RIO - O Ministério Público Federal de Brasília fez uma recomendação à Agência Nacional do Petróleo, Gás Natural e Biocombustíveis (ANP) para que suspenda as próximas rodadas de licitação de áreas de exploração e produção de petróleo até que seja concluído o novo marco legal para a exploração de petróleo e gás natural do país pelo ministério de Minas e Energia. Em novembro de 2007, o Conselho Nacional de Política Energética editou a Resolução 06/2007, que prevê a necessidade de reformulação da legislação atual após as grandes descobertas na Bacia de Santos no fim do ano passado, especialmente do campo de Tupi.
Na representação, os procuradores da República Raquel Branquinho e Rômulo Moreira dizem que é necessário agir preventivamente para evitar prejuízos ao patrimônio público no futuro. Segundo eles, o recente furto de computadores contendo informações confidenciais da empresa, possivelmente sobre a região das descobertas do megacampo de Tupi, contribuiu para que a recomendação fosse feita. O receio é de que os dados sejam usados para beneficar alguma empresa em futuros procedimentos licitatórios.

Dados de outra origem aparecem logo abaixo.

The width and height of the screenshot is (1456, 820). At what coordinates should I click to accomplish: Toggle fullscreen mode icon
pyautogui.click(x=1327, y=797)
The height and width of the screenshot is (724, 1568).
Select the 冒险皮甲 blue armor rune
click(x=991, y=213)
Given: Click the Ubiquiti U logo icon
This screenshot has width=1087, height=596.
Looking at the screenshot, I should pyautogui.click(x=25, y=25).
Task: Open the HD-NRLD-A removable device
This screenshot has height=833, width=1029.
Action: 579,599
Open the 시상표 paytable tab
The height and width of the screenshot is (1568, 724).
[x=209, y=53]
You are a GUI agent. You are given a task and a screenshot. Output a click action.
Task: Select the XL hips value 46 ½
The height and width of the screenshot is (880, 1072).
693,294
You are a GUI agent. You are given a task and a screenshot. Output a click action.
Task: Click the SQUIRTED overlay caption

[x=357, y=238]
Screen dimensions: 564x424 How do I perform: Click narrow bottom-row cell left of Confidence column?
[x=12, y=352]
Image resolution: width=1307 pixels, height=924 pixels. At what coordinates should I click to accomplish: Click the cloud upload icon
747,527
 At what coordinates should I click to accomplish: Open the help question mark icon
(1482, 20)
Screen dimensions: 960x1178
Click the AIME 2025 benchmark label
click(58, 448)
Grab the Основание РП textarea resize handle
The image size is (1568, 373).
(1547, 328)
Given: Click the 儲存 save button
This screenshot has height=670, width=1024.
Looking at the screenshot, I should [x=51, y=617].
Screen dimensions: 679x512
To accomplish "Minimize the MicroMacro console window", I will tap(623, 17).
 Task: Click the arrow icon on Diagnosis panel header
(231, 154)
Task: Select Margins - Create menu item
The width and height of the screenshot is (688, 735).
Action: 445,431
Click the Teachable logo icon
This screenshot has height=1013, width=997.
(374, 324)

Atualmente, a exploração de petróleo e gás natural no Brasil baseia-se no sistema de concessão de blocos , em que o concessionário é proprietário do petróleo que produz. Diante do anúncio da descoberta de novas reservas na Bacia de Santos, porém, especialistas e o próprio governo apontaram a necessidade de reformulação da atual legislação sobre o assunto. A determinação está na Resolução 06/2007, editada em novembro passado pelo Conselho Nacional de Política Energética.
A recomendação também tem origem em um procedimento administrativo para investigar suspeitas de irregularidades em licitações da ANP em suas rodadas, a partir de uma denúncia da Associação dos Engenheiros da Petrobras (Aepet). Eles apontam, entre as supostas irregularidades, a imposição de um limite de ofertas vencedoras, por empresa, em cada uma das áreas licitadas.
Os procuradores agregaram à recomendação o depoimento de alguns especialistas do setor, como o ex-presidente da Eletrobras e atual diretor da Coppe/UFRJ, Luiz Pinguelli Rosa, do presidente da Aepet, Fernando Siqueira e do presidente da Petrobras, José Sergio Gabrielli, recomendando mudanças nas regras de licitação da agência.
A ANP terá dez dias úteis para informar ao Ministério Público se irá acatar à recomendação. Procurada, a agência informou que irá verificar se a recomendação já foi protocolada no Rio ou em Brasília.